Gegen die Nichtzulassung der Revision in diesem Urteil richtet sich die Beschwerde des HZA, mit der Verfahrensmängel gerügt werden und die grundsätzliche Bedeutung der Rechtssache geltend gemacht wird. Diese sieht das HZA zusammengefasst im Wesentlichen darin, dass geklärt werden müsse, ob es vor Versagung der Ausfuhrerstattung einer ausdrücklichen Aufforderung des Erstattungs-HZA zur Vorlage beweiskräftiger Unterlagen über die für die Herstellung der Ausfuhrware verwendeten Grunderzeugnisse auch dann bedürfe, wenn das HZA bereits davon überzeugt sei, dass der Ausführer einem solchen Verlangen nicht nachkommen könne, er über die Anforderungen an den Nachweis bereits vom zuständigen Prüfungsdienst unterrichtet worden sei und er über die Würdigung ferner in einem Ausfuhrerstattungs-Änderungsbescheid sowie in dem nachfolgenden Rechtsbehelfsverfahren in Kenntnis gesetzt werde.

Als verfahrensfehlerhaft sieht das HZA im Wesentlichen an, dass das FG den Sachverhalt nicht weiter aufgeklärt habe, dem HZA erst durch das angefochtene Urteil dessen Rechtsansicht bekannt geworden sei, es stehe nicht fest, dass die Klägerin Einzelverwendungsnachweise nicht erbringen könne, und dass das FG das HZA auf diese Rechtsansicht auch nicht hingewiesen habe, um ihm Gelegenheit zu geben, zu den der Beurteilung des HZA für Prüfungsdienste zugrunde liegenden Feststellungen weiter vorzutragen.

II. Die Beschwerde (§ 116 Abs. 1 der Finanzgerichtsordnung --FGO--) ist begründet und führt gemäß § 116 Abs. 6 FGO zur Aufhebung des Urteils des FG und zur Zurückverweisung des Rechtsstreits zur anderweitigen Verhandlung und Entscheidung durch dieses.

Die Beschwerde ist nach § 115 Abs. 2 Nr. 3 FGO begründet, weil das Urteil des FG auf einem Verfahrensmangel beruht.

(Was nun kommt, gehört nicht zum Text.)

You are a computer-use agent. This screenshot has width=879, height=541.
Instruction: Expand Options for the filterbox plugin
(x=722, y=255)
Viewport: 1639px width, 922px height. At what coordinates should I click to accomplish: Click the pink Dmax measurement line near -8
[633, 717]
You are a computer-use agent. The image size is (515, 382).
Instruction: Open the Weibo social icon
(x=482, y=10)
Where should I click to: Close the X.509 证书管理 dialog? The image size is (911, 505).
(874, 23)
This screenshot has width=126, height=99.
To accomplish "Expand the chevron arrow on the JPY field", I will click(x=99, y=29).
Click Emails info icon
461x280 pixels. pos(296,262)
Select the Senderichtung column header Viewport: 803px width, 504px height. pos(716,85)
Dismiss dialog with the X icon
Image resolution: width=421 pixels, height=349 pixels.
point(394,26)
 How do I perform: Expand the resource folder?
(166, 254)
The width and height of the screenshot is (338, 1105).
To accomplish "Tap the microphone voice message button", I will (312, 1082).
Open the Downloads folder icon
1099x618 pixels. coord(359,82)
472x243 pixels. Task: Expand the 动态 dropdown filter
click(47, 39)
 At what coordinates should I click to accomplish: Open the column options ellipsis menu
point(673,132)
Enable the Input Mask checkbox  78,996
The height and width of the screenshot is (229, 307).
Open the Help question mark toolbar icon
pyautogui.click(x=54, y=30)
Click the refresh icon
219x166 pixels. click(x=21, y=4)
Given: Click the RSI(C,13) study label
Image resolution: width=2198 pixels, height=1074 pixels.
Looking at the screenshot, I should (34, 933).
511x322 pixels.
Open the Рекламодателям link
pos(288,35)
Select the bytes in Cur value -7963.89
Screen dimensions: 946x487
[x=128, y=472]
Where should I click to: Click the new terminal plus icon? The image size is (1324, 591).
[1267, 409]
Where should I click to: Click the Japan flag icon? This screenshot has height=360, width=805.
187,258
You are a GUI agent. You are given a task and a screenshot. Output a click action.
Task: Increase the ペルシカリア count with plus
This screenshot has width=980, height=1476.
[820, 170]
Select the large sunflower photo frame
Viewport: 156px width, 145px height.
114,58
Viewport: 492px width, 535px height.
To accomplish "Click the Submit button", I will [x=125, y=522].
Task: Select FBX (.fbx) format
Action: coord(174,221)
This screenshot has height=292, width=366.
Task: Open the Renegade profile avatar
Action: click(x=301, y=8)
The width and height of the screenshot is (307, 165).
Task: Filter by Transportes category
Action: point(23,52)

Denn das FG hat den Sachverhalt nicht entsprechend seiner sich aus § 76 Abs. 1 FGO ergebenden Verpflichtung aufgeklärt, sondern sich damit begnügt, angebliche Mängel der Sachverhaltserforschung zu rügen, die dem beklagten HZA bzw. dem Hauptzollamt für Prüfungen S unterlaufen sein sollen.

Die vom FG unterlassene Prüfung, ob die Klägerin hinsichtlich der strittigen Ausfuhrsendungen die Richtigkeit der von ihr gemachten Angaben über die Verwendung bestimmter Grunderzeugnisse gehörig nachweisen kann, war nach der eigenen materiell-rechtlichen Ansicht des FG erforderlich; sein Urteil ist also nicht lediglich materiell-rechtlich fehlerhaft und infolge dieses Mangels ohne die bei einer dem Gemeinschaftsrecht entsprechenden Rechtsanwendung erforderliche Ermittlung des entscheidungserheblichen Sachverhalts zustande gekommen, sondern es beruht darauf, dass das FG die nach seinem eigenen Verständnis des Gemeinschaftsrechts erforderlichen tatsächlichen Feststellungen nicht getroffen hat.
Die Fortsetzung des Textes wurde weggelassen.